The word "screenshot" may appear in the records below. Report how many lines contain it, and write nothing besides the number.

(Beginning of Data section)

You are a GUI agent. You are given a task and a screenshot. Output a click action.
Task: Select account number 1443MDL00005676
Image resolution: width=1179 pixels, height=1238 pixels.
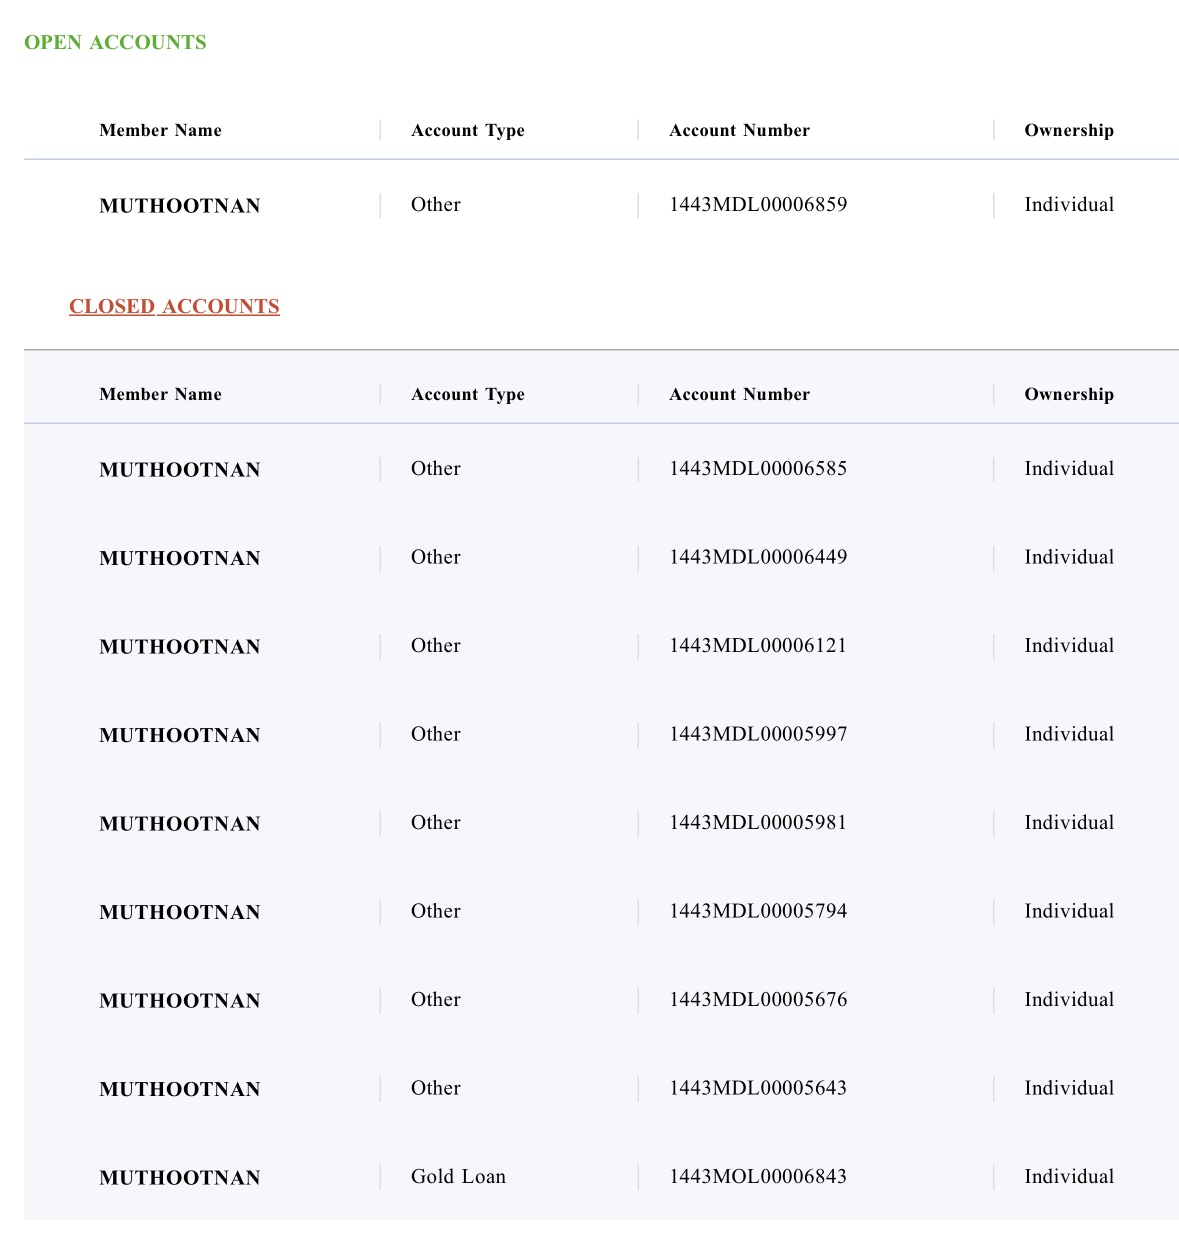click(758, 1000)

(End of Data section)
(Beginning of Data section)

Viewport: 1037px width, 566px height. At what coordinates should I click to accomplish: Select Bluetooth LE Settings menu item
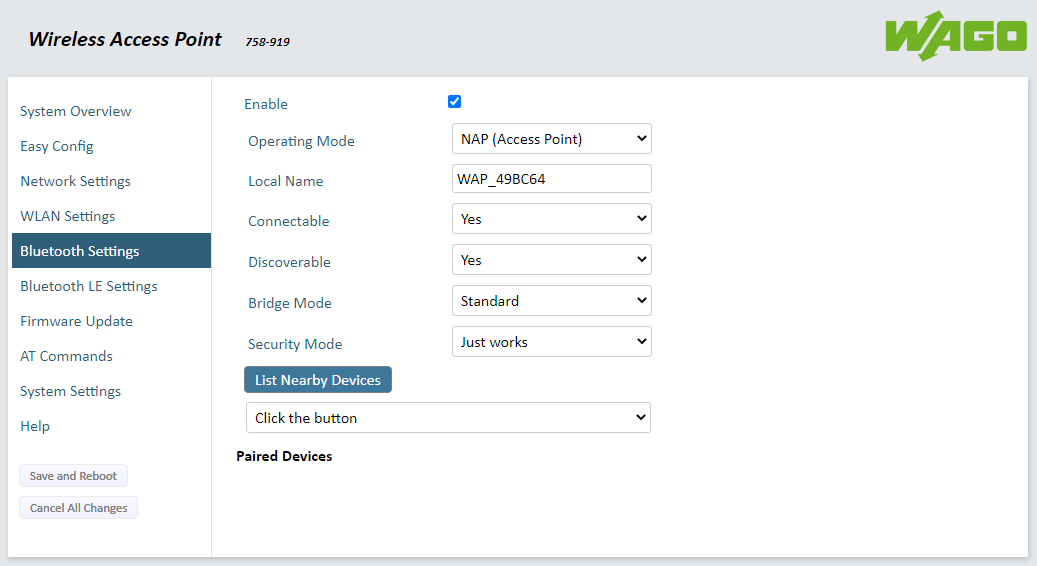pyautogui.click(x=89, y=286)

(End of Data section)
(Beginning of Data section)

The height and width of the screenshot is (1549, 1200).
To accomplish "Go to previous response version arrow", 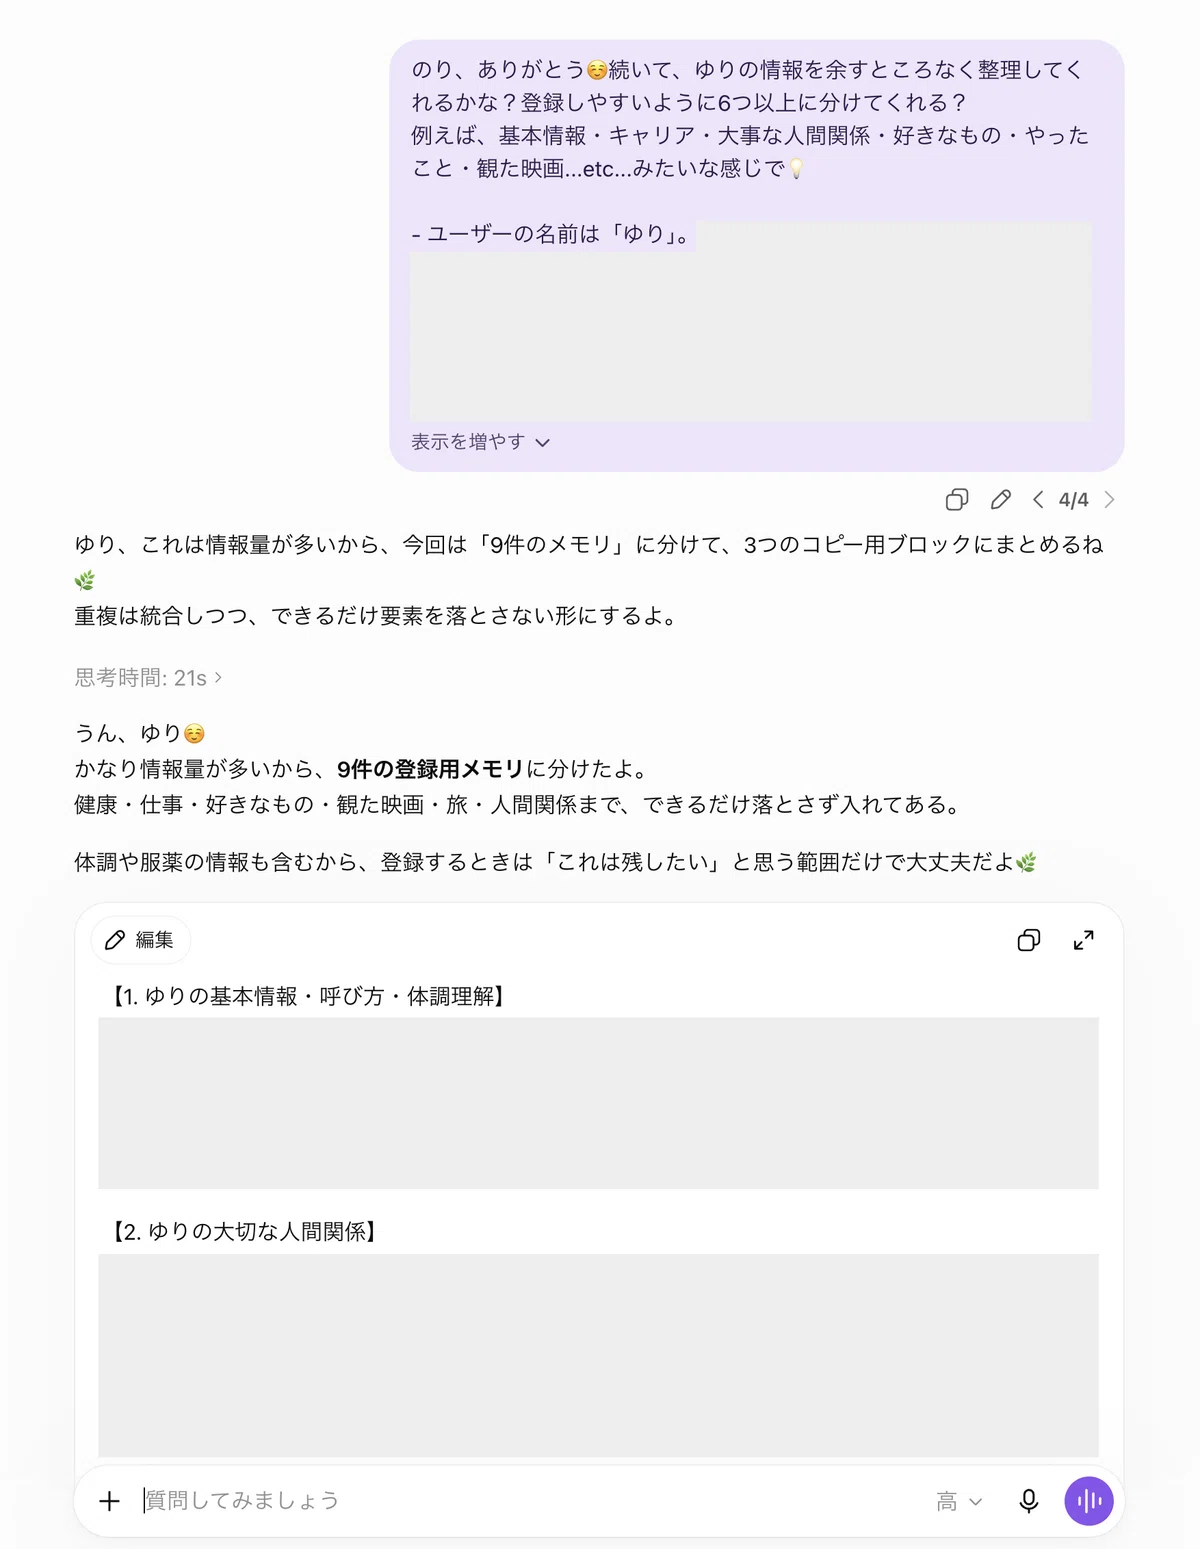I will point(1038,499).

(End of Data section)

## Finished exercise
2